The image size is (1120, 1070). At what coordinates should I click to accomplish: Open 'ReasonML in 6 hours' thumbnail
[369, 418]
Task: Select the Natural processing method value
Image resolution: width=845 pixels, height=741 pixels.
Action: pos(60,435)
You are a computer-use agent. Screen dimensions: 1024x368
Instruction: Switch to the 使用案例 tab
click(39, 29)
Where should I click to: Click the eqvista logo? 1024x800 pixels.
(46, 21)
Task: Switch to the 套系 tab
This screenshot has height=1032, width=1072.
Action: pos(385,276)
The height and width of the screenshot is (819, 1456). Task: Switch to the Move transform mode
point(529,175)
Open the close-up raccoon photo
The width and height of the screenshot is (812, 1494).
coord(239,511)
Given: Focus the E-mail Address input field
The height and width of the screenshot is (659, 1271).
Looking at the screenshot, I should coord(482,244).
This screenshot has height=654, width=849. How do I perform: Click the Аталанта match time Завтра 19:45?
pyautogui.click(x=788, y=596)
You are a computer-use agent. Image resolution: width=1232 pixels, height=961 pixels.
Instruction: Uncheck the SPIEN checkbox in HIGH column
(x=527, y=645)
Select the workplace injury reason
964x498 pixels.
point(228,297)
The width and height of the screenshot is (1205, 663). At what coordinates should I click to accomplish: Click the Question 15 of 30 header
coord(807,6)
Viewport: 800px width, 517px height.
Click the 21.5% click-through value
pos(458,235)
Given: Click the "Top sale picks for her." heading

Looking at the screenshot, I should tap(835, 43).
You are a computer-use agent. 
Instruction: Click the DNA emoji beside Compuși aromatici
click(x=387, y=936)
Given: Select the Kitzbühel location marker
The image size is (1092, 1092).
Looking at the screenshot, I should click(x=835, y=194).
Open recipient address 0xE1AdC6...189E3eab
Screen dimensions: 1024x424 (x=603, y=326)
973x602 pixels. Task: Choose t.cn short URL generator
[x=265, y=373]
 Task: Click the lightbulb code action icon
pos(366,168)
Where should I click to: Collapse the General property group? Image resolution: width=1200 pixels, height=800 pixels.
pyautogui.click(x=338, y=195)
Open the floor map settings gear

□ □ □ □

Instructions for the task ▸
Transcribe the data in full, matching every line exactly.

Task solution ▸
The image size is (1120, 1070). At what coordinates should I click to accomplish: Open 'ReasonML in 6 hours' thumbnail
[369, 418]
Task: Select the Natural processing method value
Image resolution: width=845 pixels, height=741 pixels.
Action: pos(60,435)
You are a computer-use agent. Screen dimensions: 1024x368
Instruction: Switch to the 使用案例 tab
click(39, 29)
Where should I click to: Click the eqvista logo? 1024x800 pixels.
(46, 21)
Task: Switch to the 套系 tab
This screenshot has height=1032, width=1072.
Action: pos(385,276)
The height and width of the screenshot is (819, 1456). Task: Switch to the Move transform mode
point(529,175)
Open the close-up raccoon photo
The width and height of the screenshot is (812, 1494).
coord(239,511)
Given: Focus the E-mail Address input field
The height and width of the screenshot is (659, 1271).
Looking at the screenshot, I should coord(482,244).
This screenshot has height=654, width=849. How do I perform: Click the Аталанта match time Завтра 19:45?
pyautogui.click(x=788, y=596)
You are a computer-use agent. Image resolution: width=1232 pixels, height=961 pixels.
Instruction: Uncheck the SPIEN checkbox in HIGH column
(x=527, y=645)
Select the workplace injury reason
964x498 pixels.
point(228,297)
The width and height of the screenshot is (1205, 663). At what coordinates should I click to accomplish: Click the Question 15 of 30 header
coord(807,6)
Viewport: 800px width, 517px height.
Click the 21.5% click-through value
pos(458,235)
Given: Click the "Top sale picks for her." heading

Looking at the screenshot, I should tap(835, 43).
You are a computer-use agent. 
Instruction: Click the DNA emoji beside Compuși aromatici
click(x=387, y=936)
Given: Select the Kitzbühel location marker
The image size is (1092, 1092).
Looking at the screenshot, I should click(x=835, y=194).
Open recipient address 0xE1AdC6...189E3eab
Screen dimensions: 1024x424 (x=603, y=326)
973x602 pixels. Task: Choose t.cn short URL generator
[x=265, y=373]
 Task: Click the lightbulb code action icon
pos(366,168)
Where should I click to: Collapse the General property group? Image resolution: width=1200 pixels, height=800 pixels.
pyautogui.click(x=338, y=195)
Open the floor map settings gear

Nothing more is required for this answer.